Meat plant cleaning service fined $1.5M for hiring minors
The Department of Labor says one of the country’s largest cleaning services for food processing companies employed more than 100 children in dangerous jobs at 13 meatpacking plants across the country
MINNEAPOLIS (AP) — One of the country's largest cleaning services for food processing companies employed more than 100 children in dangerous jobs at 13 meatpacking plants across the country, the U.S. Department of Labor said Friday as it announced over $1.5 million in civil penalties.
The investigation into Packers Sanitation Services Inc., or PSSI, began last summer.

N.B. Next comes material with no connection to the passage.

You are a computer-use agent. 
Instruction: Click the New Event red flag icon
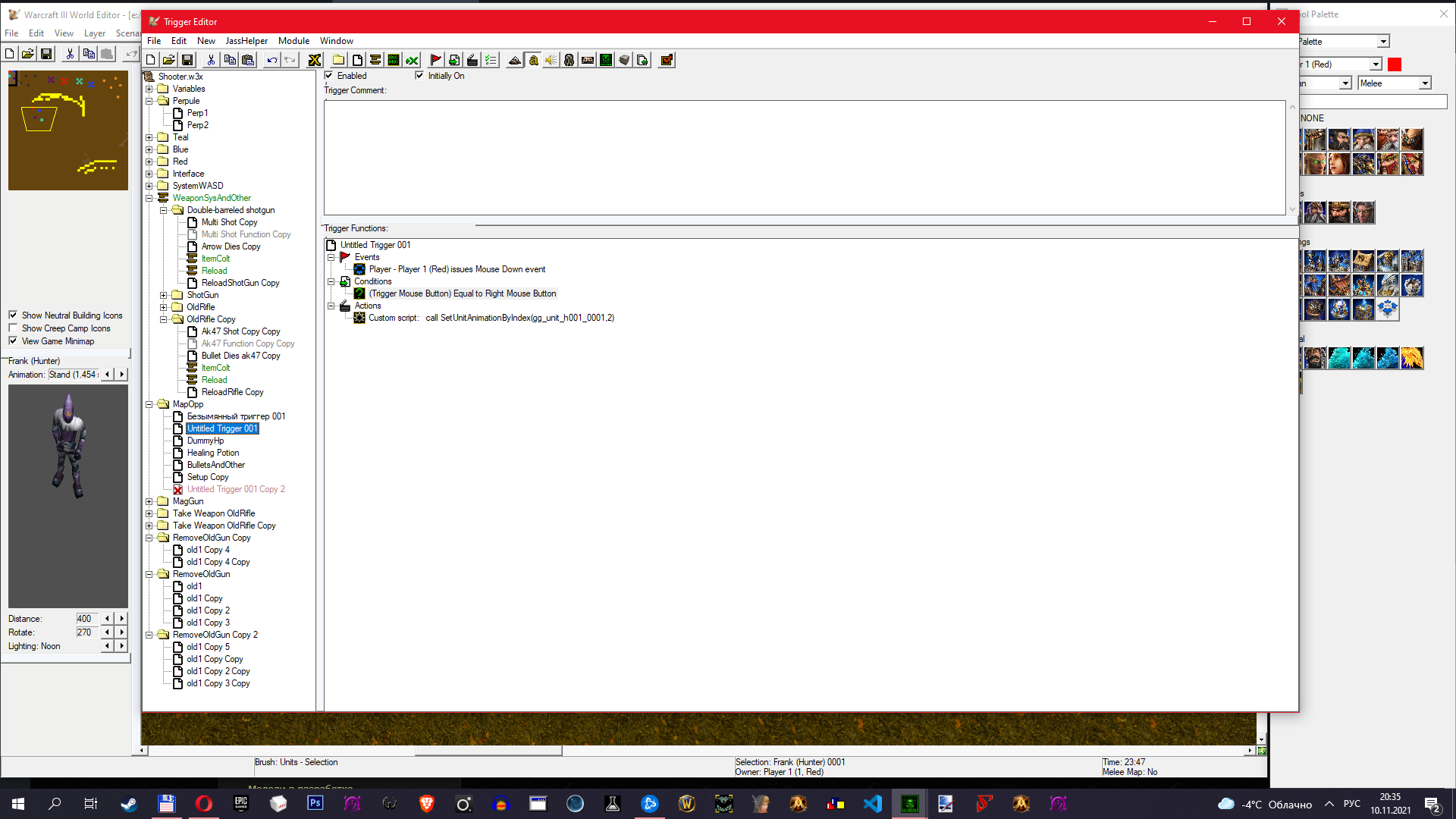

Department officials searched three meatpacking plants owned by JBS USA and Turkey Valley Farms in Nebraska and Minnesota, and found 31 underage workers as young as 13. They also searched PSSI's headquarters in Kieler, Wisconsin. Underage workers were found at plants in eight states.
The department went on to review records for 55 locations where PSSI provided cleaning services and found even more violations, involving children ages 13 to 17. The agency obtained a temporary restraining order in November and a permanent injunction in December, when PSSI entered into a consent judgment that committed the company to no longer employ minors illegally.
Over the past three years, children were found to be using caustic cleaning chemicals and cleaning “dangerous power-driven equipment, like skull-splitters and razor-sharp bone saws," Jessica Looman, principal deputy administrator of the department’s Wage and Hour Division, told reporters.